Taymor is not easily daunted. Essentially self-taught, she has confidently expanded her portfolio from the most intimate to the most elaborate forms of entertainment. Yet Grendel gave her qualms. “It could be a disaster,” Taymor warned, even as she invited her protégée Selina Cartmell to watch the show take shape, warts and all.

Cartmell alone observed the entire backstage drama as it unfolded over many weeks. “Selina was surprised watching me struggle on Grendel,” Taymor would remark towards the end of the mentoring year. “I let her see my confusion and insecurity – because I have enough security.” Concurrently with Grendel, Taymor was also editing her movie Across the Universe, built around songs of the Beatles; Cartmell witnessed that process, too.

Watching Taymor in her various spheres proved a revelation. “It’s lonely to be a director,” Cartmell said, looking back. “Directors know more about other directors’ private lives than they do about how they work. Even if you’ve been an assistant director, you don’t know. You’re too busy making and helping. That’s not the same thing as purely observing. Julie was working at a different scale than I do – Grendel was an expensive, gigantic project – but the uncertainties she faced were the same uncertainties I have to live with. And it’s very comforting for me to know, right now, that somewhere out there, Julie’s going through the same things I’m dealing with here.”

Early affinities

“I’ve worked in worlds that Selina hasn’t worked in yet,” Taymor said long after Grendel had come and gone. “And I could explain something of the trials and tribulations, the joys and the sorrows, of bringing a gigantic work to light.” Seeing Taymor at work on Across the Universe was equally crucial. “Selina will work in film some day,” Taymor predicted.

It’s happening already. Cartmell has joined forces with Christopher Doyle, collaborating on a short of Cartmell’s Here Lies. A new opera is in an early stage of development. Meanwhile, however, there was Sweeney Todd, a work frequently appropriated by opera companies, even as it continues to be performed as musical theatre.

The affinities between mentor and protégée are far-reaching, yet at the same time, each has her quite distinctive profile. “I’ve been trying to pick up similarities,” Cartmell said as the year was coming to a close. “Julie and I are very different, it’s true. But I think we’re trying to say similar things about what the world is, coming from different ways.” Like Taymor, she sees joy and sorrow as waves in the same ocean.

Their meeting through the Rolex programme seems almost providential. Both Taymor and Cartmell are experimentalists at heart. And both, significantly, were drawn at an early age to the inspirational well of the East. Barely out of college, Taymor began absorbing ancient traditions of ritual, epic and puppet theatre in Indonesia and Japan. Cartmell’s epiphany came in a cramped rented room in Hong Kong, when a friend showed her dances she had learned in Bali.
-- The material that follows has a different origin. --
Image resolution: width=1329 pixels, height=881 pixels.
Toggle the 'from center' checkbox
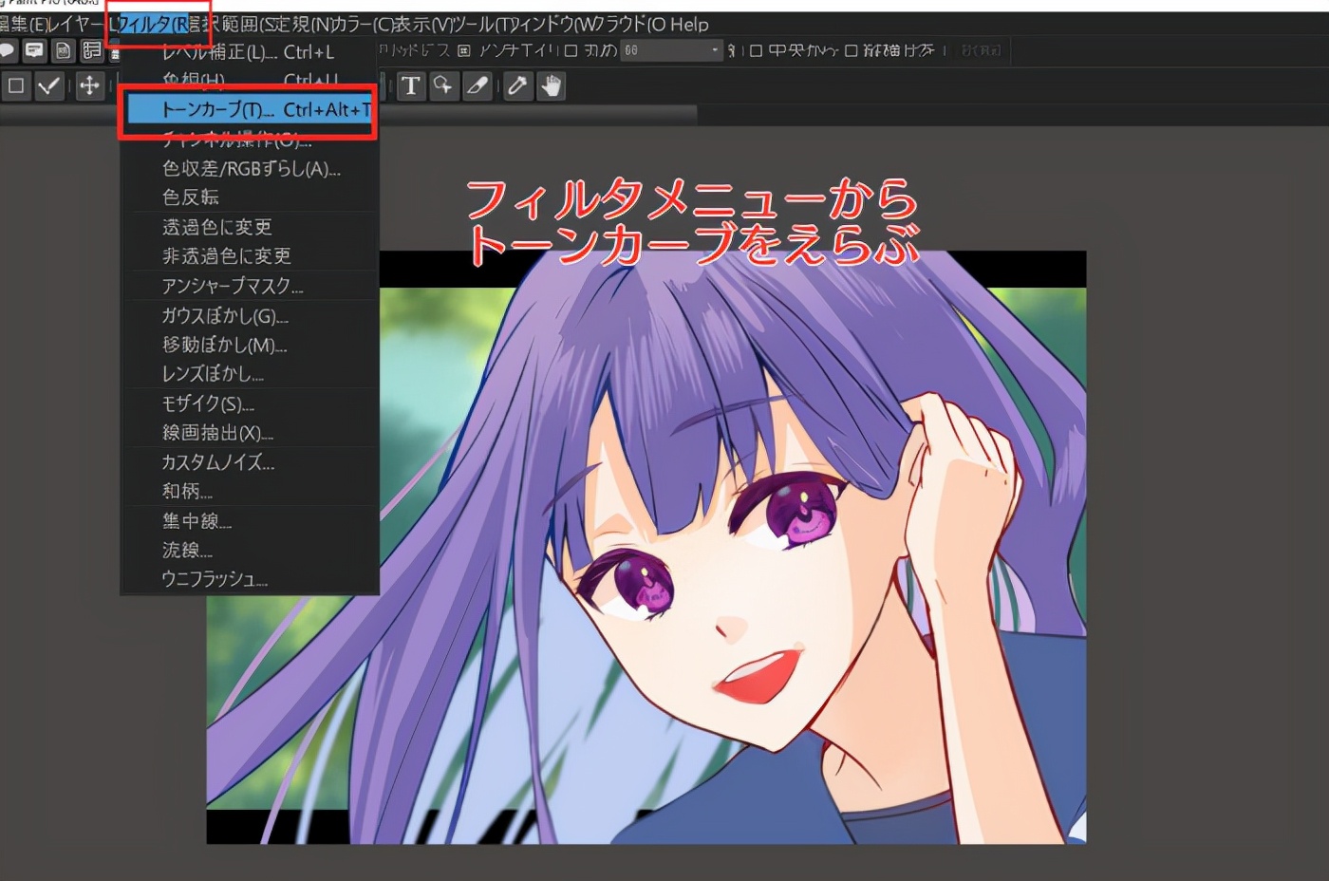click(x=756, y=50)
“I knew right away that here was something I needed to learn,” Cartmell remembers. “I asked my friend how to make contact with the teacher. She said just to go to his village in Bali and dance for him. ‘If he thinks he can teach you,’ she said, ‘he’ll let you stay’.” Unannounced, Cartmell went and danced and was taken in as one of the family, remaining for three life-changing months.

And when she returned to Dublin for study at Trinity College, she walked into a bookstore where Playing with Fire was waiting for her: Taymor’s show-by-show survey of her work, richly illustrated.

“I can still remember the shelf the book was on, the way they displayed it,” says Cartmell. “And when I picked it up, I saw right away this was someone whose work would mean a lot to me. It’s not about making do. It’s about going the extra mile, never giving in. It said that you can do what you want to do. You don’t need pigeonholes. You can straddle worlds.”